From the first line to the last, print the records exactly.
Segment Start: Material for this task
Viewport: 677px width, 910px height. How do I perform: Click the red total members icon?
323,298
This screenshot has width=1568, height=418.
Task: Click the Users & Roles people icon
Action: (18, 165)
Segment End: Material for this task
Result:
Viewport: 677px width, 910px height. How do I perform: Click the red total members icon?
323,298
This screenshot has width=1568, height=418.
Task: Click the Users & Roles people icon
Action: (18, 165)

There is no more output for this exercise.